And they didn’t start as security tools. They sort of evolved into that after us, the practitioners were like, we need to put our data somewhere and we need a way to search it. So that was really , the only option. And then what ended up happening is, and then those one are, are going outta style currently because they’re really hard to scale. 


Yeah. And they’re very expensive because they were built 10 years ago. And as cloud native businesses, we’re growing so fast now. The access to creating infrastructure is so democratized that like any engineer can just like click a button and launch like a thousand instances. Yeah. Whereas before you have like this big like, process, and you know, it was a little bit more contained and you couldn’t [00:14:00] grow out of control, but we seen these like crazy hypergrowth companies just like come out of nowhere. 


And I’m speaking obviously to like modern companies, right? Like not every company has this problem. And if you’re not facing these problems, I’m talking about. Don’t fix it if it’s not a problem, right? No one typically can do that because we’re so strapped for time. 


But on the honest reality is like most security teams don’t have the data that they need and they do struggle with all these things. And regardless of scale, it’s still a problem. Cause people wanna automate things. We’re super understaffed. Like we really wanna work smarter and not harder. 


Yeah. So it’s like, that’s why we look. Newer like modern security stack companies, like that’s kind of, or products I should say. So. Yeah, as a practitioner, it was just logging tools and scripts that saved my life, you know?
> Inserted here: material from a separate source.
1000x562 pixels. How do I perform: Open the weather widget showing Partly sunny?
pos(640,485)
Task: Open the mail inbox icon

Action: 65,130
And now I see like product productization of these verticals, which it’s a good call out that you mentioned that I did call out like all of these different parts of security cause is that it’s super. 


You know, most people probably don’t even realize that like, those are all the different types of [00:15:00] security. So when you say like, oh, I’m a founder of a security company that could mean like 30 different things. That’s right. Security is this big nebulous thing that just exists that like we have to navigate. 


And it’s kind of like witch hunting a little bit. Sometimes you don’t have like, especially instant response. Whereas other things like vulnerability, management’s like more, more cut and dry, but IR is just. Very very difficult and very nebulous cuz , there’s not always a definition of like good and bad. 


It’s really like you’re investigating a crime scene and you have to prove that it’s bad or good. Yeah. Right. It’s very, very gray area. So I hope that answers your question. 


Ashish Rajan: it does. And I think talking about not so modern environments as well. I’ve got a question here from vineet as well on this does security monitoring for cloud native also expand, I think he’s mentioning on premise and monitoring 


Jack Naglieri: OnPrem. 


Yeah. It totally does. I think , it’s the basis of your monitoring lives in the cloud now. Yeah. And as long as you can bridge from on premise into the cloud in some way, then yeah, it totally applies. That’s that’s always been my experience. You can do that easily with, or, you know, [00:16:00] I say easily, cause I’ve done it too much, but you can that gap fairly simply with like log stash or fluid D or whatever, 


Ashish Rajan: the on premise challenge. , the way I always thought about this and the way cloud native security monitoring. It only, it’s almost like if you were to think of cloud as a house, like a fully automated house, because it’s enabled by APIs. 


You have all these levers that you can pull to. Oh, I need information from my AWS S3 logs or my VPC logs or some other logs. Although I think there’s like a Chris Ferris from can’t remember the name of the company he works for, but he did a talk . And it’s talking about all these logs that we get from AWS. 


Like the biggest one being the S3 data log is just like a massive wave. And it’s like forwarded by like a little a VPC. And then there’s another one little, one cloud trail after that. I mean, we’re still talking a lot of data, but my understanding was that it it’s only possible in cloud because it’s cloud native to what you say, it’s API enabled, but from an on premise world, do you find that there’s capability and on premise as well? 


as in, do you know how you were saying you can bring that bridge that over, or [00:17:00] do you feel the vendors in that space are also building tools to integrate into cloud? Cause they realize people are moving into cloud. 


Jack Naglieri: I actually don’t have the opinion that on premise vendors have, have made it easy for us. 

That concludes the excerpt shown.